**** RECORD EXCERPTS

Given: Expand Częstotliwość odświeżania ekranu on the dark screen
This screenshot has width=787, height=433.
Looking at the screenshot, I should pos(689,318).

********
**** RECORD EXCERPTS

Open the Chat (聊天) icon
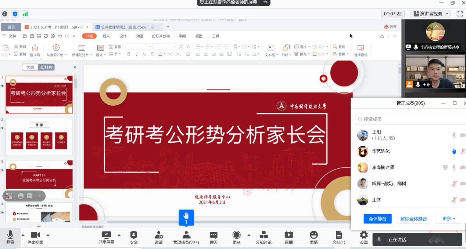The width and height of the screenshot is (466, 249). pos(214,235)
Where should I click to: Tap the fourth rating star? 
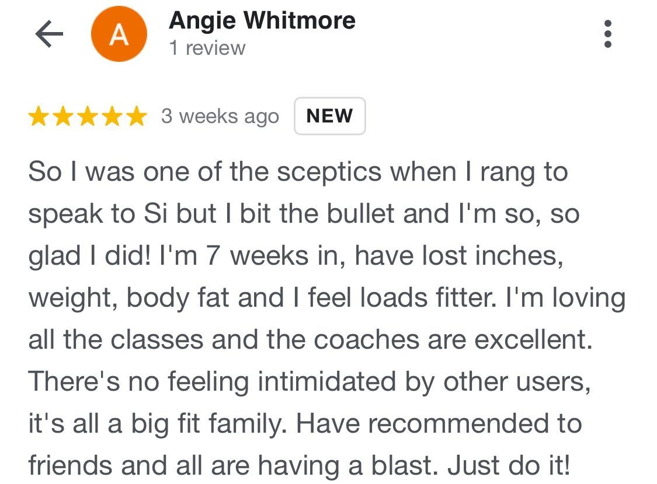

********

- [SHORT EXERCISE]: Please put the lines from the one containing "Given: Expand Częstotliwość" through the one containing "Looking at the" into a JSON list of strings, one string per line, leaving out any blank lines.

- [SOLVED PROBLEM]:
[
  "Given: Expand Częstotliwość odświeżania ekranu on the dark screen",
  "This screenshot has width=787, height=433.",
  "Looking at the screenshot, I should pos(689,318)."
]